Secondo gli autori questa tecnica è efficace nel trattamento degli incubi anche con poche sessioni di terapia, anche se ritengono necessari ulteriori studi longitudinali per valutare il grado di efficacia nell’ambito del trattamento del rischio suicidario.

Leggendo questo articolo, viene spontanea l’associazione con le Terapie Immaginative e in particolare con  la Terapia ITP di Leopoldo Rigo, praticata dal GITIM. Vorremmo sottolineare le analogie, ma anche le differenze, secondo noi significative.

È frequente e significativo nell’ITP l’utilizzo, nel corso del trattamento, del sogno  e soprattutto del sogno angoscioso, dell’incubo o del sogno “non concluso”. Nell’ITP, la seduta immaginativa avviene in un contesto ben definito, all’interno di un setting, di una relazione terapeutica, di un tranfert accettante e materno e ben consolidato, elemento questo estremamente significativo. La seduta immaginativa avviene inoltre  in uno stato di rilassamento ottenuto con una tecnica specifica, che porta il soggetto in uno stato particolare di abbassamento della vigilanza e di maggior “apertura” all’inconscio che si manifesta anche e particolarmente nell’Incubo notturno. In questo “stato”, meno difeso e più aperto, viene proposto al soggetto di riprendere il sogno angoscioso  precedentemente narrato al terapeuta. L’inconscio quindi e l’incubo viene avvicinato meglio e in un modo più partecipato, rispetto a quello che può avvenire in un “racconto”, che usa solo il tramite verbale.

Nella Tecnica ITP, infatti, il sogno viene precedentemente “narrato” verbalmente ad un terapeuta accogliente e rassicurante, e viene “sgonfiato“; già il racconto ha così un effetto catartico. Rigo sottolinea molto l’effetto catartico del racconto, soprattutto se viene spesso anche ripetuto. Naturalmente il sogno non viene “interpretato”, eventualmente solo “ventilato” nel senso che il soggetto parla attorno ad esso ed esprime le sue emozioni.

Dati forniti:
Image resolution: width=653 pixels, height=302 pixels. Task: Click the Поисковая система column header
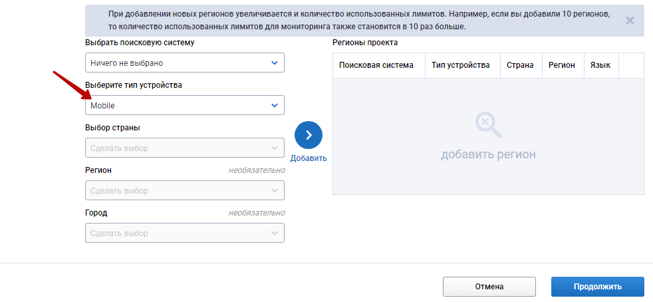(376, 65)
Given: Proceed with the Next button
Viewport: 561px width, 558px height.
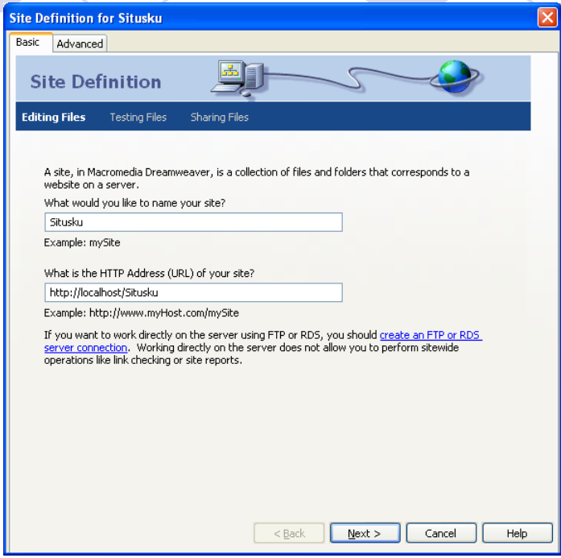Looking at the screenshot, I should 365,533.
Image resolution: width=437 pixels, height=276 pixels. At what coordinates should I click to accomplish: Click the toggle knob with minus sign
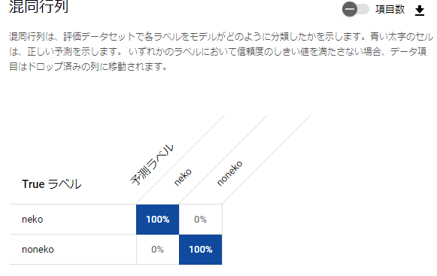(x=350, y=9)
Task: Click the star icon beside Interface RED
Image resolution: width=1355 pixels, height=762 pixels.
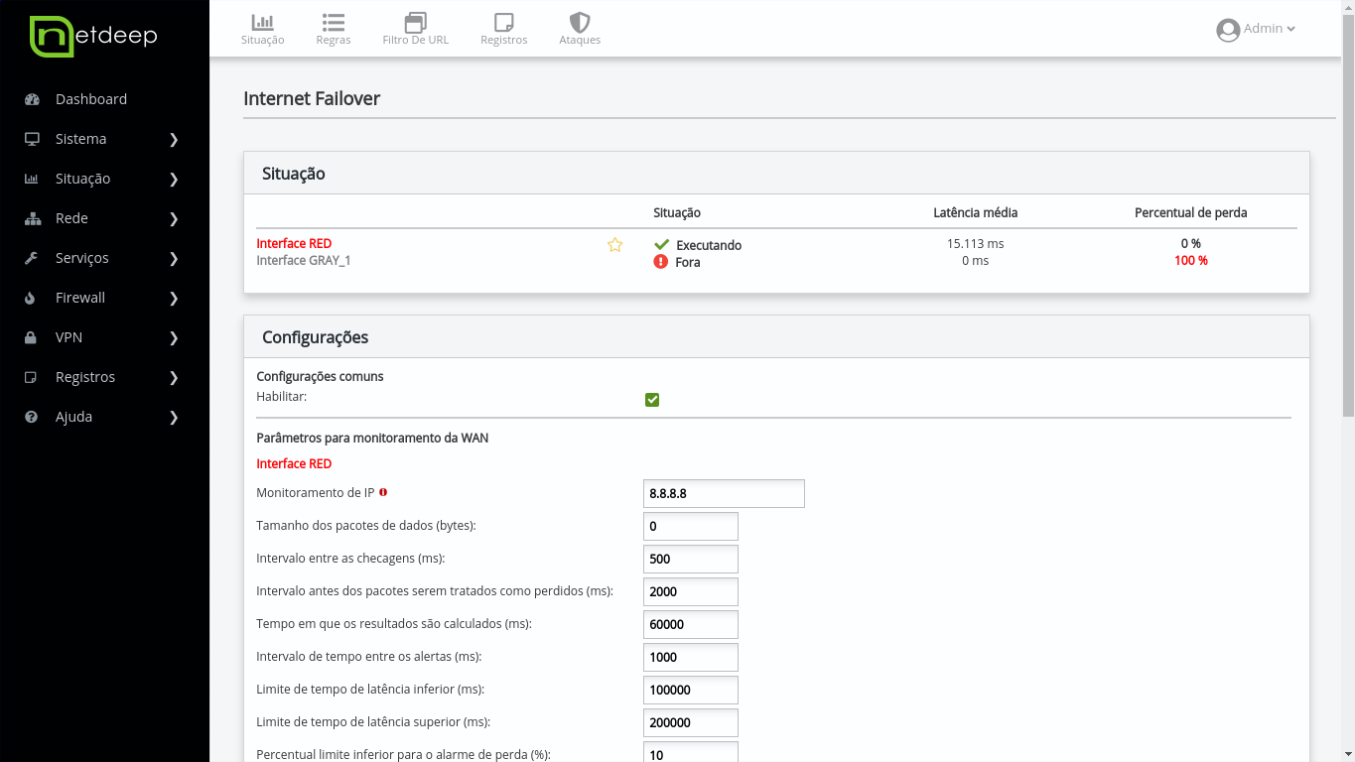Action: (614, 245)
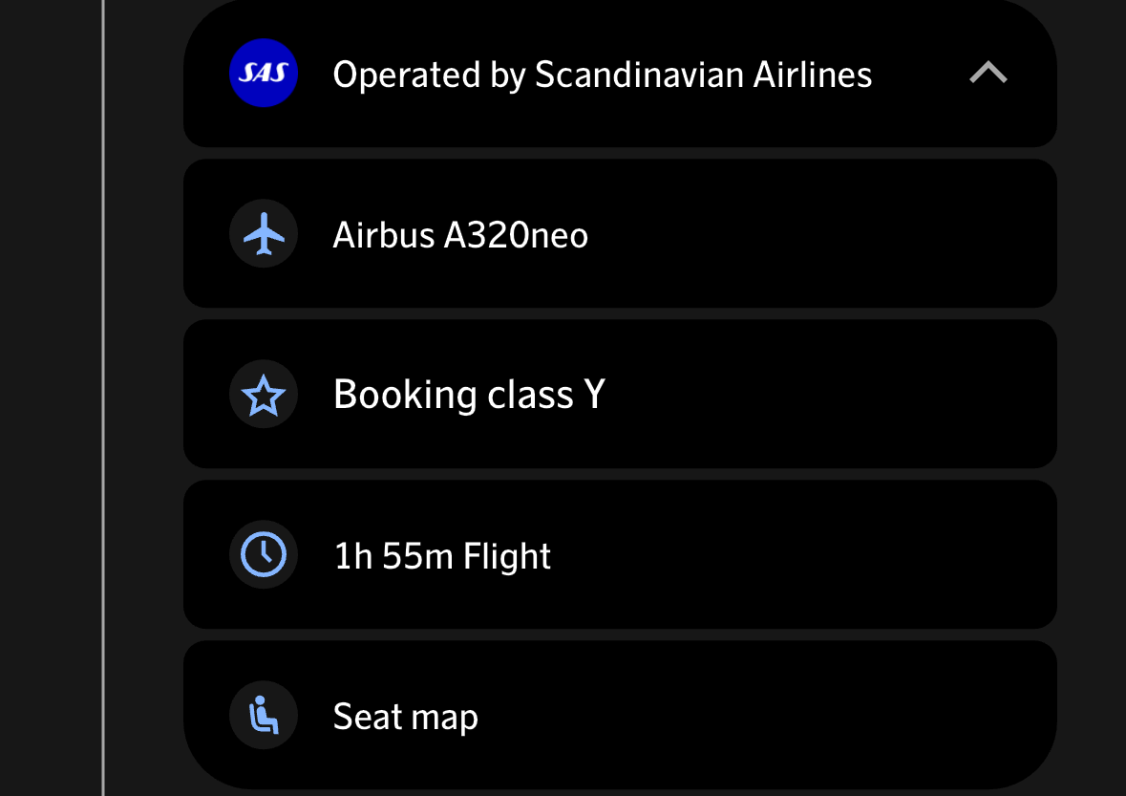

Problema da risolvere:
Scrivi il seguito del brano sull'uso degli incubi nella Terapia ITP, riprendendo subito dopo la sua ultima frase. Le voci riportate provengono da un'altra fonte.

Risultato ottenuto:
Il sogno viene successivamente proposto nella seduta immaginativa, che avviene nelle condizioni su esposte brevemente (tranfert e rilassamento). L’incubo o il sogno viene rivissuto; la presenza del terapeuta e i suoi interventi sostengono tuttavia il paziente quando prova emozioni negative molto forti e disturbanti. Il terapeuta fornisce suggerimenti, strumenti trasformativi dei vissuti spiacevoli, e aiuta il paziente a mettere in moto difese e “soluzioni”, naturalmente utilizzando le immagini, che si calano in modo appropriato al contesto dell’incubo e soprattutto sono in sintonia con il paziente. Il tal modo il paziente, opportunamente sostenuto, vive attraverso le immagini simboliche esperienze alternative ai vissuti spiacevoli che si condensano in immagini distruttive o autodistruttive. Il terapeuta aiuta anche in questo caso a trovare un “lieto fine” al sogno o all’incubo, ma non si tratta e non si deve trattare di una operazione solamente cognitiva/intellettuale, bensì soprattutto di una messa in moto di stati d’animo ed emozioni, vissute con tutta la sensorialità del soggetto che portano spesso a esperienze fortemente partecipate di  sollievo e rassicurazione. Il livello psicocorporeo in cui avviene la “trasformazione“ del sogno, ci garantisce della profonda partecipazione del soggetto, e quindi della trasformazione del suo mondo simbolico, che è alla base dell’incubo. Incubo che è, come abbiamo visto, un elemento significativo nel malessere vissuto dalla persona che attenta alla sua vita.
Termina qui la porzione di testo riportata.